Copy out word for word the part of the material that opens with the line containing "Given: Click the scroll-to-top arrow icon" and closes with the line containing "Looking at the screenshot, I should 1156,624.", leaving the pictures out.

═════ Extracted records ═════

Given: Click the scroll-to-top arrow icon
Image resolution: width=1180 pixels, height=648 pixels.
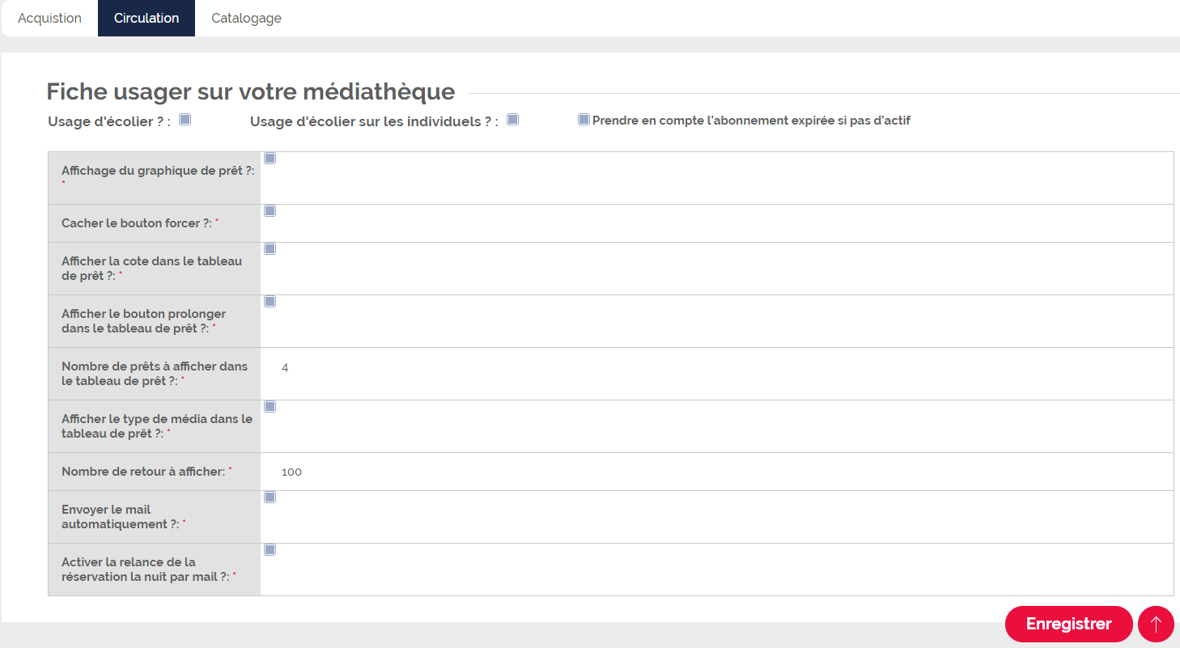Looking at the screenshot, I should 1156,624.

═════
═════ Extracted records ═════

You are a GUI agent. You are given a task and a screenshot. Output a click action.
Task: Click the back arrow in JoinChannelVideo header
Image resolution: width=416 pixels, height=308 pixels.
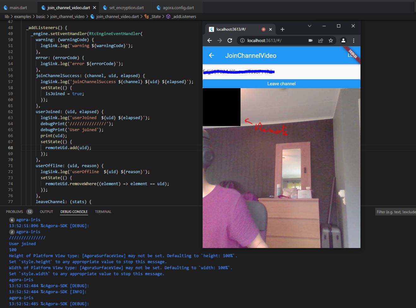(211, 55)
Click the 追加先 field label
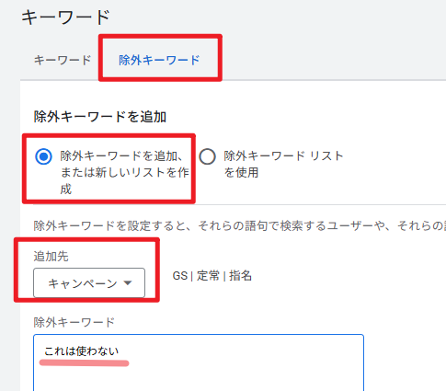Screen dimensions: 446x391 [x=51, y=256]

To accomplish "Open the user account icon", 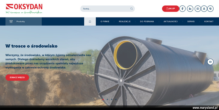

═════

▶ [Exercise result]
Given: Click the scroll-to-top arrow icon
Image resolution: width=1180 pixels, height=648 pixels.
Looking at the screenshot, I should 1156,624.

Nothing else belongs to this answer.